In the same way that the internet has created new roles, jobs, and expanded the access to information in the past ten years, intelligent systems will cause a similar change. This change will require enterprises and workers to adjust to these technologies. The rate at which companies recognize and act upon this tectonic shift in how systems and humans work side-by-side will be countered only by resistance from corporate governance, government-imposed regulation, and societal pressures.
Only 10-15 years ago, computers were revolutionizing the productivity and workflow of office workers and the first concepts of mobile devices, in the form of PDAs and smartphones, were emerging. Since then, the cost and physical size of computational processing, data transmission, and data storage have all been reduced dramatically with the introduction of cloud and so-called big data services.
Today, more than 1.5 billion smartphones ship globally each year, according to a global forecast from industry analyst firm IDC. AI-powered technology is performing medical diagnosis and generating financial reports in several hours that typically consume specialized teams several weeks. And on-going trials and pilot programs using a multitude of sensor data exist today that will potentially replace the job of driving vehicles.
A recent report by OECD identified 14% of jobs to be highly automatable, while an additional 32% of jobs could face substantial change in how they are carried out. Roles for routine jobs that have a low skill requirement (and often low wages) are at the highest risk for automation.
However, the OECD reports work from a 2017 University of Oxford study also points out three sets of tasks, which cannot be easily automated because these tasks are not rules-based.

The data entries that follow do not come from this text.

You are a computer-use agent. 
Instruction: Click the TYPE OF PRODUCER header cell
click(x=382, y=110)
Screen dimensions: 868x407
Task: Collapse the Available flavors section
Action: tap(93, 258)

- Tasks related to perception and manipulation. These tasks are often unstructured and complex. The work of an automotive mechanic or field service personnel fits the challenge of automating this task.
- Tasks related to creative intelligence, such as coming up with original ideas. While software algorithms exist to replicate artistic stylings – think of the imaging filters found in instant messaging applications – the software is not designed to conceive new approaches.
- Tasks related to social intelligence. Understanding other people’s reactions in social contexts or assisting and caring for others – despite advancements in emotional AI and personal care robots for the elderly in Japan – remains human-centric for the foreseeable future.
Workforce automation is often focused on the manufacturing industry though anywhere that high volume, transaction-oriented tasks, such as roles in financial services, insurance, and banking, exist, fears of a human-less workforce have surfaced . Retraining workers to align with the future of work may seem obvious, though employers and industries find it challenging at best. And implementing such a change is both costly and time-consuming at enterprise scale.
About 100,000 workers at US telecommunications service provider AT&T were in jobs having to do with hardware functions that most likely won't exist in the next decade. According to disclosures from AT&T, about half of the company’s 250,000 workers have the requisite skills in science, technology, engineering, and math (STEM) necessary to intersect its future goals. The corporation has been assessing how best to remain competitive in worker skills since 2008 and is currently reskilling workers in data networking, cloud operations, and mobile-first enterprise services.
Even with all the research and forecasts, there remains a high amount of uncertainty for how many actual jobs will go away in favor of automation. Not all jobs that potentially could be automated will make the transition. New roles will be created to manage automated processes along with new supplier ecosystems to support integration and operation of new technologies. The net effect from automation through intelligent systems could be the continued rise of total jobs.